§ Exercise aim
Please return the forum comments exactly, everything from "Posted by: ShyJan | 09:48" down to "Unix (eunuchs) jokes.".

*** Opening Exercise passage ***

Posted by: ShyJan | 09:48 PM on January 4, 2007
Oh.
OK. That sorta explanation I can understand ... sorry for the cheap shot ...
Posted by: OtheU(manity) | 10:02 PM on January 4, 2007
Meh. Should have been more clear when I posted in the first place. Plus, I just don't do Windows, a very tired Unix folks explanation. And don't even get me started on the Unix (eunuchs) jokes.
Posted by: ShyJan | 10:59 PM on January 4, 2007
I'm not trineta start your list, SJ ... merely sayin' that my favorite eunuch joke is whut Marcus Lycus asks Pseudolus in A Funny Thing Happened on the Way to the Forum ... merely ... still laffin' ...
Posted by: OtheU(manity) | 12:19 AM on January 5, 2007
" do you want to be a eunuch all your life?"
Posted by: insomniac | 01:38 AM on January 5, 2007
O!M!G!
insom' ... I still giggle, chortle and snorf when I read/hear that line ... and I know the answer! And I expected someone to do it ... hahahahahahahahaha!!!
I think mebbe part of it is the way Sgt. Bilko delivers the line ...
Tnx fer knowin' that ...

*** Closing Exercise passage ***
*** Opening Provided data ***

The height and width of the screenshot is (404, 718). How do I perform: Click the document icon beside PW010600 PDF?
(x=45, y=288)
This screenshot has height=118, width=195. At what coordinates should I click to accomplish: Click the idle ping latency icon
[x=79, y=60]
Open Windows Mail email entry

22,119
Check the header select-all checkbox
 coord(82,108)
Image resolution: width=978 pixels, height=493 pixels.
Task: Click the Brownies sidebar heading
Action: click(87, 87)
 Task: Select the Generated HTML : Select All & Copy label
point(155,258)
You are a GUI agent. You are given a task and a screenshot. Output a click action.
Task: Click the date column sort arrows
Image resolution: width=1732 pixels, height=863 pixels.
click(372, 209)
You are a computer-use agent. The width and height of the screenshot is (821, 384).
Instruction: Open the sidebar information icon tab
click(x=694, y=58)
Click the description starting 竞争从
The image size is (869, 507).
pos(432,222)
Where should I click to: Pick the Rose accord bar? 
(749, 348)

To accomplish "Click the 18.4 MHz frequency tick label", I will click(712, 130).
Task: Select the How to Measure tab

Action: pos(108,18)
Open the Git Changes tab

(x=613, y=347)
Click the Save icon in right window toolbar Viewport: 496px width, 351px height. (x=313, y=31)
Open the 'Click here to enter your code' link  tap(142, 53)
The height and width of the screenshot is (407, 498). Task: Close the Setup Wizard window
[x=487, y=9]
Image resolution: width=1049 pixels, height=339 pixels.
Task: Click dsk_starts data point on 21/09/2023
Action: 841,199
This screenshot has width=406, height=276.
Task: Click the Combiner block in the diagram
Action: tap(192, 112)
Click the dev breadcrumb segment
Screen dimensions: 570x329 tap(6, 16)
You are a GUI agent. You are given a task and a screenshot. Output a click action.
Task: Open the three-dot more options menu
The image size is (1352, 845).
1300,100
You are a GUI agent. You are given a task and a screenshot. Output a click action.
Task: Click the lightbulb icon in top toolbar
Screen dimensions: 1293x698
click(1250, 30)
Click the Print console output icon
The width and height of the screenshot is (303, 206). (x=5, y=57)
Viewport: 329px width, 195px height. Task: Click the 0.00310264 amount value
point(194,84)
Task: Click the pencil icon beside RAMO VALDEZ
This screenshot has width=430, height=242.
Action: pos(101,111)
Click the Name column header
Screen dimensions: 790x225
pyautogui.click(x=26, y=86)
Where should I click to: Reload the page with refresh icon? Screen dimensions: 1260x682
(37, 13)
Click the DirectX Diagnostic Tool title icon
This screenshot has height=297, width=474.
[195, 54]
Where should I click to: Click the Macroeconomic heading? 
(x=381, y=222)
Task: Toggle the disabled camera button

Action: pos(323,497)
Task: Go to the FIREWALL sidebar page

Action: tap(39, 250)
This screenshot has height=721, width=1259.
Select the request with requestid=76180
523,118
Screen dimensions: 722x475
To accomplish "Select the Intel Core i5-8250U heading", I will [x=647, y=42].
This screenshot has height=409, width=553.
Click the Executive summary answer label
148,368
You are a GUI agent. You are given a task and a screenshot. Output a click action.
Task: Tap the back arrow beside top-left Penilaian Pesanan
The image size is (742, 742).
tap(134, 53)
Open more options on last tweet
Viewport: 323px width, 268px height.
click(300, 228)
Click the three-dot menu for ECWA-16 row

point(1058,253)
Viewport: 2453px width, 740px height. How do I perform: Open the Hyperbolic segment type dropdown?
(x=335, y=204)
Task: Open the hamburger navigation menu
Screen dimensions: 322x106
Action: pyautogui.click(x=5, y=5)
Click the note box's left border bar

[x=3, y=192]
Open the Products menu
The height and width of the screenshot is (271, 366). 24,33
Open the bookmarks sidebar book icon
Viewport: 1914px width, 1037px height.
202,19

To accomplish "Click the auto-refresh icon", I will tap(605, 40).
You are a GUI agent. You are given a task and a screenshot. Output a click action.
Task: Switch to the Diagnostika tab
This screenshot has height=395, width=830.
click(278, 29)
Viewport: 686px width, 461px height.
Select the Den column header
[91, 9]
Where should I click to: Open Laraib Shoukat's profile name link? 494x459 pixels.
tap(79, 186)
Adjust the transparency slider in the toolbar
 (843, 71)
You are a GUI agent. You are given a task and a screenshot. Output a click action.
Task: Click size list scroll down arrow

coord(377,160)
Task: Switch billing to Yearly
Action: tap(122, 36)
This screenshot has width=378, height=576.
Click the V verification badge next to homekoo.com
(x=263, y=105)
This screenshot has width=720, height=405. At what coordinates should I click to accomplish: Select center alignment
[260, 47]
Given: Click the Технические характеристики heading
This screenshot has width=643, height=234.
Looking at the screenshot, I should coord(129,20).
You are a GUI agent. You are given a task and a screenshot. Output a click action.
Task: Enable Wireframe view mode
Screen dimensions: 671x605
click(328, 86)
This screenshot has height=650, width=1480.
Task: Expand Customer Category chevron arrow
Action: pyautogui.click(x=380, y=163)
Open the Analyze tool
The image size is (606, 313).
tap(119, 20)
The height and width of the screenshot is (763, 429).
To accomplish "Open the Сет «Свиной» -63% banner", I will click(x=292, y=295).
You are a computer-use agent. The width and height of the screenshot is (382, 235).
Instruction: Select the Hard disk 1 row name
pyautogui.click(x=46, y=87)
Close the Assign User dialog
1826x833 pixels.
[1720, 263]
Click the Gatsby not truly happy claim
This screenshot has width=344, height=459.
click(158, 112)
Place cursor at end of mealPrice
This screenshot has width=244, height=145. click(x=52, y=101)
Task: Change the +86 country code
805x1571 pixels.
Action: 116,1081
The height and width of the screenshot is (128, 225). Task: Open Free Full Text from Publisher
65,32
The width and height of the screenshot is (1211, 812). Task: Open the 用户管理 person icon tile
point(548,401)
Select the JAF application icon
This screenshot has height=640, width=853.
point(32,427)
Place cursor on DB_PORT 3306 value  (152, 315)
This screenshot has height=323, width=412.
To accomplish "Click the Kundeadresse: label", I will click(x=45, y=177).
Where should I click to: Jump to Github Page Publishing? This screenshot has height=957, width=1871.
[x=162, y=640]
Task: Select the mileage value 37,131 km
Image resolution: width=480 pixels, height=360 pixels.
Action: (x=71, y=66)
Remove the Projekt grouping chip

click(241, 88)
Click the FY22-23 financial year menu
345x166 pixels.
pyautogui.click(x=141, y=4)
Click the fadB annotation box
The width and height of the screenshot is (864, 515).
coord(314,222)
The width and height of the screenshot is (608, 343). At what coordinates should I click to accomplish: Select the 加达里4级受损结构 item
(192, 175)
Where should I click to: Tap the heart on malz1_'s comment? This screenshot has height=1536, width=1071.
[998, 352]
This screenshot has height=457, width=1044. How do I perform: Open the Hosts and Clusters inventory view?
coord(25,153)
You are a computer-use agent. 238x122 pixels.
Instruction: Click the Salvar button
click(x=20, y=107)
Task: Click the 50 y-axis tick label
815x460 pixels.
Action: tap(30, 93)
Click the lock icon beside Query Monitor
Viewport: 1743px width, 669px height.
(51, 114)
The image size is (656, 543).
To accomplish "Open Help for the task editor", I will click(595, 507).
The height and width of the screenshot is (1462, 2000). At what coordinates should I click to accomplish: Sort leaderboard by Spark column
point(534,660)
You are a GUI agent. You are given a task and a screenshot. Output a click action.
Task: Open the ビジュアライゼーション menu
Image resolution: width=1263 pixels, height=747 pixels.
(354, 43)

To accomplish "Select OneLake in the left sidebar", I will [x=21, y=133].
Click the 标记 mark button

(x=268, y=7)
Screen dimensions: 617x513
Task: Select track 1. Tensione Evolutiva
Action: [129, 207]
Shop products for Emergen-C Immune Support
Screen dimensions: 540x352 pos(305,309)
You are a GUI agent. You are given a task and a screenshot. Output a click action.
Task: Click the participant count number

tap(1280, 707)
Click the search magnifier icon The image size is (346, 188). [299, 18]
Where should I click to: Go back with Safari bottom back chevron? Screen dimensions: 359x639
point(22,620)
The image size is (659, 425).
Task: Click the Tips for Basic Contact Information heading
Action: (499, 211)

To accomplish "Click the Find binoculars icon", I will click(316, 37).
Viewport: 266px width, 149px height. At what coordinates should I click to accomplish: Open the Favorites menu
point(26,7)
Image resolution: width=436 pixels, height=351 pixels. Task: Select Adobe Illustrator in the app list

*** Closing Provided data ***

§ Reply
Posted by: ShyJan | 09:48 PM on January 4, 2007
Oh.
OK. That sorta explanation I can understand ... sorry for the cheap shot ...
Posted by: OtheU(manity) | 10:02 PM on January 4, 2007
Meh. Should have been more clear when I posted in the first place. Plus, I just don't do Windows, a very tired Unix folks explanation. And don't even get me started on the Unix (eunuchs) jokes.